Task instructions
Answer with the exact lines of the following material from the one containing "Where should I click to: Check" through the one containing "The height and width of the screenshot is (734, 1568).", both end lines included.

Input

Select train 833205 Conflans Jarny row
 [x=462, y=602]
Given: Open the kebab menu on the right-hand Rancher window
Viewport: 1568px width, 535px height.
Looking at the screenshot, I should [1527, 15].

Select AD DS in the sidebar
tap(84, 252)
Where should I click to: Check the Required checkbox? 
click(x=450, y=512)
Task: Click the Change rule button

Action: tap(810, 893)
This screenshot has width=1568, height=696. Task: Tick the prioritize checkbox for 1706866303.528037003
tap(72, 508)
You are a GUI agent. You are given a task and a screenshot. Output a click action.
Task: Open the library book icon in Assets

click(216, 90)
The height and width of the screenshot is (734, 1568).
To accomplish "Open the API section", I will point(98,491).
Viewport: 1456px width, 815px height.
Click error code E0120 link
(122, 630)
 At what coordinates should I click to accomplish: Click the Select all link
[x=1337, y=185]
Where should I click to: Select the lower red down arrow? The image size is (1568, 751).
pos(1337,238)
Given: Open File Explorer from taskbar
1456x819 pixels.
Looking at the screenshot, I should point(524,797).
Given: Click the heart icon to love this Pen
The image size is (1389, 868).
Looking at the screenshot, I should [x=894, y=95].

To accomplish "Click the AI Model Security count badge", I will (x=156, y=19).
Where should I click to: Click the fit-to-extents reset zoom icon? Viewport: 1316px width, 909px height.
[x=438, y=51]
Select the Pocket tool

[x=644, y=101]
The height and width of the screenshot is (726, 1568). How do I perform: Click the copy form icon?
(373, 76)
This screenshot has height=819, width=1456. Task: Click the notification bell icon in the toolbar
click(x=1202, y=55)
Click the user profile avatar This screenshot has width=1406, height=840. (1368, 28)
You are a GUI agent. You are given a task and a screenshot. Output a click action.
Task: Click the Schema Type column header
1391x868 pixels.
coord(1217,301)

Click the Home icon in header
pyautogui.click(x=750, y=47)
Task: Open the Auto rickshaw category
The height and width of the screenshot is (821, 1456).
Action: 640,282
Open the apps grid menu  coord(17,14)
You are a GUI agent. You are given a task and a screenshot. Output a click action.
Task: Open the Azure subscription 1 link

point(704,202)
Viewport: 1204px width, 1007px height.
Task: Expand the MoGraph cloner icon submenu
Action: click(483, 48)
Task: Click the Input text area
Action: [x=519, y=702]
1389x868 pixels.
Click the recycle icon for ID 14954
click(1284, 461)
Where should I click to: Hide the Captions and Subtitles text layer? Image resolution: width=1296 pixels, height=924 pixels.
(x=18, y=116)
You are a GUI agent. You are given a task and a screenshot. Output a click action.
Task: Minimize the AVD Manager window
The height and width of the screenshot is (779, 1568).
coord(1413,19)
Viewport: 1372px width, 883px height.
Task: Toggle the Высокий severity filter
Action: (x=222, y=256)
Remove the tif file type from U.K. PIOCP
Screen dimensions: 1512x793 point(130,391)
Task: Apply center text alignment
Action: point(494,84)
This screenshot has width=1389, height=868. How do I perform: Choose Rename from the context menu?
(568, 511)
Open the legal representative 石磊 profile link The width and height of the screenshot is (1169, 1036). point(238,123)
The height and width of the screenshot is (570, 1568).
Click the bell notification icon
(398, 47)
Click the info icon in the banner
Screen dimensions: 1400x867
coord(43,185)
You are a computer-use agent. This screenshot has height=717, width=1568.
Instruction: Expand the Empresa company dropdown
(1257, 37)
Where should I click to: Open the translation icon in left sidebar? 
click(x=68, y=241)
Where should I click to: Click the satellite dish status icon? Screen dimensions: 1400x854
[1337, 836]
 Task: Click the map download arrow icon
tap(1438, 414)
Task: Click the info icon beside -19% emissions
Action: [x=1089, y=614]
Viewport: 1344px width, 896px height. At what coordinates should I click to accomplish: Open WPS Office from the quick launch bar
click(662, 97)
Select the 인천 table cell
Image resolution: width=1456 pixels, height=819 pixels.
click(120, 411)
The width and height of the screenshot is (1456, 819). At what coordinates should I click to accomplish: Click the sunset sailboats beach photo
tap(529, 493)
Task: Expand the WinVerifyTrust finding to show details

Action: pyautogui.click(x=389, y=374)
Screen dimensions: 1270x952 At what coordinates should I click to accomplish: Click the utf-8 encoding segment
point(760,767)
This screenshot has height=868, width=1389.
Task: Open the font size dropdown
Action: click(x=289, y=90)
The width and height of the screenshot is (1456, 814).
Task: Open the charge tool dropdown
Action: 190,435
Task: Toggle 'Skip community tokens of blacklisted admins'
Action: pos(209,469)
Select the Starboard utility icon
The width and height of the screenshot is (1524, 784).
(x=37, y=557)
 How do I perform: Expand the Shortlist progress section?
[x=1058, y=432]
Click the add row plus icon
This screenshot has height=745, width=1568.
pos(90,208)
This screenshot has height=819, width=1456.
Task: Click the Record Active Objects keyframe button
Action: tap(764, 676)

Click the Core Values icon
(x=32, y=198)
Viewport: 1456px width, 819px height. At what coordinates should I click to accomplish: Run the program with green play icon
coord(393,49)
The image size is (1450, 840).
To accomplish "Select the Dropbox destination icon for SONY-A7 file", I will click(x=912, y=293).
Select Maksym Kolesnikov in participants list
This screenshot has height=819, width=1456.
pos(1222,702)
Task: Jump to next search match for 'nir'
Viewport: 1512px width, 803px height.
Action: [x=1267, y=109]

Solution to the problem
Where should I click to: Check the Required checkbox? 
click(x=450, y=512)
Task: Click the Change rule button

Action: tap(810, 893)
This screenshot has width=1568, height=696. Task: Tick the prioritize checkbox for 1706866303.528037003
tap(72, 508)
You are a GUI agent. You are given a task and a screenshot. Output a click action.
Task: Open the library book icon in Assets

click(216, 90)
The height and width of the screenshot is (734, 1568).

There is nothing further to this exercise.